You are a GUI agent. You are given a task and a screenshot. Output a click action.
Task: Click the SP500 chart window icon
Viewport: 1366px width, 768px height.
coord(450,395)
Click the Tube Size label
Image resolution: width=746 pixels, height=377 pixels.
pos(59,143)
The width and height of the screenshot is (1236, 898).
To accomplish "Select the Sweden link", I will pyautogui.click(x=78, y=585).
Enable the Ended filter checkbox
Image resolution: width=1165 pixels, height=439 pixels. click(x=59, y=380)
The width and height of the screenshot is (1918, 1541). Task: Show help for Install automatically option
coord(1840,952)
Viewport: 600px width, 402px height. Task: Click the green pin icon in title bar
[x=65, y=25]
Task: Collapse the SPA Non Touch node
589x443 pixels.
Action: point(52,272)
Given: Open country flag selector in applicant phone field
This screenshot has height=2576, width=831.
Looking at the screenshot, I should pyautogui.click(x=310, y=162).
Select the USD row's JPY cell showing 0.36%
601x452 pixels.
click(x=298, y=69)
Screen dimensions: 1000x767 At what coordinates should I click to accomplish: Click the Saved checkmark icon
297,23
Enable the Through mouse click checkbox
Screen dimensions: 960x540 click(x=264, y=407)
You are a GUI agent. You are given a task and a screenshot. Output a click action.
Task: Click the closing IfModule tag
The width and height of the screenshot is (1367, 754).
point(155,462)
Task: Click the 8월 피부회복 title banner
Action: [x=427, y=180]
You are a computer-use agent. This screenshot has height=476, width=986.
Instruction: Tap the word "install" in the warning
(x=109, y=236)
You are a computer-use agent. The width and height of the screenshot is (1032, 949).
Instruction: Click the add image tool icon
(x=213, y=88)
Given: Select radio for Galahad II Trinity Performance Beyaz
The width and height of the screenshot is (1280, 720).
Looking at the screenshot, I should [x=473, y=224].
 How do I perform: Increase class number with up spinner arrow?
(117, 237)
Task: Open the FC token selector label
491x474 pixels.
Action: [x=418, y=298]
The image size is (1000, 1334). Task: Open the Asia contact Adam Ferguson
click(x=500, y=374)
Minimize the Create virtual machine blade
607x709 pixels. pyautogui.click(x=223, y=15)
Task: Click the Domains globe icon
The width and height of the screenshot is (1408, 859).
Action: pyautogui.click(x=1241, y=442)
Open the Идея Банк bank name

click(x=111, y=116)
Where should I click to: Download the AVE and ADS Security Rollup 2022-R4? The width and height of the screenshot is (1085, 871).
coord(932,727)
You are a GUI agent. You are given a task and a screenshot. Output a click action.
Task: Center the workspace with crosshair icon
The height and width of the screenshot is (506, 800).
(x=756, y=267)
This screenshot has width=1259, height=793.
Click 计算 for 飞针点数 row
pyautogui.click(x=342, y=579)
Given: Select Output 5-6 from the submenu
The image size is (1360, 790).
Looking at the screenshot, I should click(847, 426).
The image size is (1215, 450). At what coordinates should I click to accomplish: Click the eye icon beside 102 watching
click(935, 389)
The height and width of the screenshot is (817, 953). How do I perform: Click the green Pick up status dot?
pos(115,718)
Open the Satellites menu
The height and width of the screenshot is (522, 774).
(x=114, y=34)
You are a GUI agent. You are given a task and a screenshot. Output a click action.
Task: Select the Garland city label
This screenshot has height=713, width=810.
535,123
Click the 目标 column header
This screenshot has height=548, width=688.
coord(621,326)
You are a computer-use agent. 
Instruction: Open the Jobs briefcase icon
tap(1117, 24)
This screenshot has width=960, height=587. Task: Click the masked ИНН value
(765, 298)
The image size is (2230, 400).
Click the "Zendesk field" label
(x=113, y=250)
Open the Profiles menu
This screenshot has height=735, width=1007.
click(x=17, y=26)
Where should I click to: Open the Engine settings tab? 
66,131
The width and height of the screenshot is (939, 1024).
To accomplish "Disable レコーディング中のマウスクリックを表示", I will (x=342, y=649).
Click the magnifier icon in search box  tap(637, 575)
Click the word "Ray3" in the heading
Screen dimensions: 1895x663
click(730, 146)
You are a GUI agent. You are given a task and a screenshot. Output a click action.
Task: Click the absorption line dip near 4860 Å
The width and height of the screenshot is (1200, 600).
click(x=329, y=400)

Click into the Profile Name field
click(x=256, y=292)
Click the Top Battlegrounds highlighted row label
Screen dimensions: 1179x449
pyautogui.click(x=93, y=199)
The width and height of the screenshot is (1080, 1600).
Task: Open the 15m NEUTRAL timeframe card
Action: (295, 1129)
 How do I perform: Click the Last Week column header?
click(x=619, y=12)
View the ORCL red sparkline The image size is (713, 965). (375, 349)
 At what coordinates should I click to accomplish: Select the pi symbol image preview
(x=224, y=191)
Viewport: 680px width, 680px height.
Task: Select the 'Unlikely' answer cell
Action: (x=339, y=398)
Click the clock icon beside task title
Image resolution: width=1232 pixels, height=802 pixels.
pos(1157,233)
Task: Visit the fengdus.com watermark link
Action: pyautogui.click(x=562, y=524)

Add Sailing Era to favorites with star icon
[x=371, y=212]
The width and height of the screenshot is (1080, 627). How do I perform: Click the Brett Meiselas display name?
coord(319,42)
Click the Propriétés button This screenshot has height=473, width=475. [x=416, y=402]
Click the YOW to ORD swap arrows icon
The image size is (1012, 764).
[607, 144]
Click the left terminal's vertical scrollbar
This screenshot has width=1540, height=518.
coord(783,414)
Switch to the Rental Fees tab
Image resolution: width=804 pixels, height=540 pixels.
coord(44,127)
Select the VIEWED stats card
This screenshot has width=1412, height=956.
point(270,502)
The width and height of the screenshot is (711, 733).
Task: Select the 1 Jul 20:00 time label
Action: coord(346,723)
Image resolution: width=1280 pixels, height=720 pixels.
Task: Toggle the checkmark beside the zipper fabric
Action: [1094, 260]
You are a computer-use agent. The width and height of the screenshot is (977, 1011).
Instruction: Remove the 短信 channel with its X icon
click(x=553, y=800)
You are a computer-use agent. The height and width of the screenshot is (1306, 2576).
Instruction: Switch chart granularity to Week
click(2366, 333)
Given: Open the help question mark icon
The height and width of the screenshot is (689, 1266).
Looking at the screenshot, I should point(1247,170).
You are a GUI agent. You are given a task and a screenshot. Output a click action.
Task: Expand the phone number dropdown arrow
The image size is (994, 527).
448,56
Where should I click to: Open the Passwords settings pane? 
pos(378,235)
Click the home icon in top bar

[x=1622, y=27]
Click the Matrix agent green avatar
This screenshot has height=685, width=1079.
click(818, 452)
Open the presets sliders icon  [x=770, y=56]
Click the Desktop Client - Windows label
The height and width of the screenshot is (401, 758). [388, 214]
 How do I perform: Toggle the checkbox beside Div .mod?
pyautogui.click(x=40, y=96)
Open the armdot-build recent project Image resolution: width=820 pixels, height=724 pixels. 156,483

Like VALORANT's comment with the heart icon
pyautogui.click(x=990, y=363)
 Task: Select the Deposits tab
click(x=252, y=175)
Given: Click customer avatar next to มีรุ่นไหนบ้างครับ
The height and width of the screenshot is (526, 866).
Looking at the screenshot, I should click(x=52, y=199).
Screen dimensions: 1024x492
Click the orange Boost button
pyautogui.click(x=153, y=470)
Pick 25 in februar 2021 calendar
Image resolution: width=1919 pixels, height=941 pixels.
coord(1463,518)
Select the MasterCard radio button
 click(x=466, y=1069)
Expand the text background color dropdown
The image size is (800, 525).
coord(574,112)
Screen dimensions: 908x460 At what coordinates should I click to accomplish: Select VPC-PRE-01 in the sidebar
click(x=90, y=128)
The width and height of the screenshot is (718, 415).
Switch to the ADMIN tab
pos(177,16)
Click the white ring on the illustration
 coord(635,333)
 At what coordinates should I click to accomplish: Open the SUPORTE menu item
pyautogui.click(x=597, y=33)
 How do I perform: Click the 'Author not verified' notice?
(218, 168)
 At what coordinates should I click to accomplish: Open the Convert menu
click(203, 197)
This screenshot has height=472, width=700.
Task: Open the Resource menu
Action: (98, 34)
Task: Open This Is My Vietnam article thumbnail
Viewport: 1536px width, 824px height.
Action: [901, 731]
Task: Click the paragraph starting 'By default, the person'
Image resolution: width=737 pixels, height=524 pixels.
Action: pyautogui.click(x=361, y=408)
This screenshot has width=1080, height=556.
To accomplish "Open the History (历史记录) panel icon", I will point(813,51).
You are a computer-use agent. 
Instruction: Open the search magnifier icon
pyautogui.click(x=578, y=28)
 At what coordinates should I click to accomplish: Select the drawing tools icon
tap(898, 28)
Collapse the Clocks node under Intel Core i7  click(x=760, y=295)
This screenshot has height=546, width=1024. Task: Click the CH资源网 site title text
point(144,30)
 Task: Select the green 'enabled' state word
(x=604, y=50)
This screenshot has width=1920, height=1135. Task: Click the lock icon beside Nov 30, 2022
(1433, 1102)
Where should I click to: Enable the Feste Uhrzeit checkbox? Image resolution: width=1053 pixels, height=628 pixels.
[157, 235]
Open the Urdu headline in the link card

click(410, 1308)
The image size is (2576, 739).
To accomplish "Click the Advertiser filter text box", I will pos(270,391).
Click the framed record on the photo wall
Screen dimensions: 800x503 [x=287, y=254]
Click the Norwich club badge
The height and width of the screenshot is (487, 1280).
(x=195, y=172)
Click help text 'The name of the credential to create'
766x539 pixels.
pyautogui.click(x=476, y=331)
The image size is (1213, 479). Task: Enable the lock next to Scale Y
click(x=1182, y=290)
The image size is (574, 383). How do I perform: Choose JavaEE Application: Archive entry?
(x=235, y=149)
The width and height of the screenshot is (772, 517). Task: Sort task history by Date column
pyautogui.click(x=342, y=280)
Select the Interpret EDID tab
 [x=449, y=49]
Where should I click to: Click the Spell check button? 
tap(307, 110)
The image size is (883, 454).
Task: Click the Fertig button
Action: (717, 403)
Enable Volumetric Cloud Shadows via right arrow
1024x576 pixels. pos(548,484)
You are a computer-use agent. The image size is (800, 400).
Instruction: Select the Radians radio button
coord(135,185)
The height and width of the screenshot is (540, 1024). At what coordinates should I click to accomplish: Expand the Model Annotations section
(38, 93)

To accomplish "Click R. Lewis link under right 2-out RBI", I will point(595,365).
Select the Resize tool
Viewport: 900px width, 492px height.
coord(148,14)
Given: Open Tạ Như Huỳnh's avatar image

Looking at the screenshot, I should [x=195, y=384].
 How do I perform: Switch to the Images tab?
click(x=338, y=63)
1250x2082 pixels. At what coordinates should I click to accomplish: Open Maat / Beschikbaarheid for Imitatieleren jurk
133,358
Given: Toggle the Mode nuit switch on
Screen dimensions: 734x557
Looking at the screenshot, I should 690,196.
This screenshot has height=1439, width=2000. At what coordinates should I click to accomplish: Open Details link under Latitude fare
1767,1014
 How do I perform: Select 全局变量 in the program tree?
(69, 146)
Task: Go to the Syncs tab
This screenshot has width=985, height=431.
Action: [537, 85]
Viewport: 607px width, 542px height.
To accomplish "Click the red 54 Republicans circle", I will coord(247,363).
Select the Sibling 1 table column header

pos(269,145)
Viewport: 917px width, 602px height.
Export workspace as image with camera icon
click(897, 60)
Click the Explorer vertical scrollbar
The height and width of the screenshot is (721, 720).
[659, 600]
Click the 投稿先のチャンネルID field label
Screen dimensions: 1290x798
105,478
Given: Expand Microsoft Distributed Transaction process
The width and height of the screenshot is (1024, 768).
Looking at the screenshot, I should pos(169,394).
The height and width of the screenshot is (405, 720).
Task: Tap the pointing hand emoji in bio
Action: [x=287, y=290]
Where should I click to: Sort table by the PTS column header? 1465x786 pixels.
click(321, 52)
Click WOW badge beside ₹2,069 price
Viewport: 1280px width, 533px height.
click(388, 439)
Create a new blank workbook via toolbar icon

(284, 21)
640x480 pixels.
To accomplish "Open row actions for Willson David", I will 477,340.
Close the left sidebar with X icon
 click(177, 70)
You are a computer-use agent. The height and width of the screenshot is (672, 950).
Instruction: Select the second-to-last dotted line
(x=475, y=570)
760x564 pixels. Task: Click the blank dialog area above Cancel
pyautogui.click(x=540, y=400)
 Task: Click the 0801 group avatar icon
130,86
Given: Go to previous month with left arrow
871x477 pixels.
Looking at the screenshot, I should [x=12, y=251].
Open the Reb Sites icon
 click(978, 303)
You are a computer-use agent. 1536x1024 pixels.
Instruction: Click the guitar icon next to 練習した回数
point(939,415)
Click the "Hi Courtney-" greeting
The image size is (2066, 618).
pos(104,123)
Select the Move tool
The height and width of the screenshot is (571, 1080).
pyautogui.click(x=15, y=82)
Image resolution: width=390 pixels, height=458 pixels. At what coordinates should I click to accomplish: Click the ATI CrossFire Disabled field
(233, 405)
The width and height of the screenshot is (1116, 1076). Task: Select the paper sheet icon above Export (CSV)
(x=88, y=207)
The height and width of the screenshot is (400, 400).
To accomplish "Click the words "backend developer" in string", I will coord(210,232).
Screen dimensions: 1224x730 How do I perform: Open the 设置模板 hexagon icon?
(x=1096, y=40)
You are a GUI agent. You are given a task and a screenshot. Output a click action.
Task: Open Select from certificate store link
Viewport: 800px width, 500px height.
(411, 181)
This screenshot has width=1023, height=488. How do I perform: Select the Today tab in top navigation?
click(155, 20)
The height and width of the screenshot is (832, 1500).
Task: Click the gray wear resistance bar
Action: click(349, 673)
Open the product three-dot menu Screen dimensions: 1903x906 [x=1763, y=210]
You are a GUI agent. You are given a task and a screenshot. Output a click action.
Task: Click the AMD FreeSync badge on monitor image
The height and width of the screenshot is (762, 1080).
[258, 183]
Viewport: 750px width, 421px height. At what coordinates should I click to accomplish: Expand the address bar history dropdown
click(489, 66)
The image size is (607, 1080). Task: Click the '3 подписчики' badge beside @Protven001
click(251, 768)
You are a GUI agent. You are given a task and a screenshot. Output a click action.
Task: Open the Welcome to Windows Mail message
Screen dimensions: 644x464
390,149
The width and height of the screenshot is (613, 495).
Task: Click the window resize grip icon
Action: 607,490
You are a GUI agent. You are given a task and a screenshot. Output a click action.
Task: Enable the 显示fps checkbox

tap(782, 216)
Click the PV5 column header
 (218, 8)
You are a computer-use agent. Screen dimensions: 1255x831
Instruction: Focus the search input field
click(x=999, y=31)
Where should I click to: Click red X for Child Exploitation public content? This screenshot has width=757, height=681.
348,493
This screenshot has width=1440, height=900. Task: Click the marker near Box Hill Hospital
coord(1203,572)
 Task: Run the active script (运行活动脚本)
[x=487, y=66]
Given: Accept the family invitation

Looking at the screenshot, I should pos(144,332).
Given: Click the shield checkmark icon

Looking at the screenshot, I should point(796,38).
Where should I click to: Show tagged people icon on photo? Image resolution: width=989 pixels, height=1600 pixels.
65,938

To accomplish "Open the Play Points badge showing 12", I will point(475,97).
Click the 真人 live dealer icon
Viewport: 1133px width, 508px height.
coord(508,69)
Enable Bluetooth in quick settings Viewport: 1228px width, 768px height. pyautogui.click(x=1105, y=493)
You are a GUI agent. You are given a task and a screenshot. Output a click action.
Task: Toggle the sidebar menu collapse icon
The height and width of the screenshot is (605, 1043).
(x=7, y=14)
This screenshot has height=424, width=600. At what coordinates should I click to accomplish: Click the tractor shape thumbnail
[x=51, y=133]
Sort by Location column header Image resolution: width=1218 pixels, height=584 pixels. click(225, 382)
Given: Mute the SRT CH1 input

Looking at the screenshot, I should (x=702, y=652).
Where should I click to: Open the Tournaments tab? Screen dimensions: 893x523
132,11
━━━━
» TASK DETAILS:
Look through the listing above and copy each line with the word "phone" in it.

» ANSWER SECTION:
Given: Open country flag selector in applicant phone field
Task: Expand the phone number dropdown arrow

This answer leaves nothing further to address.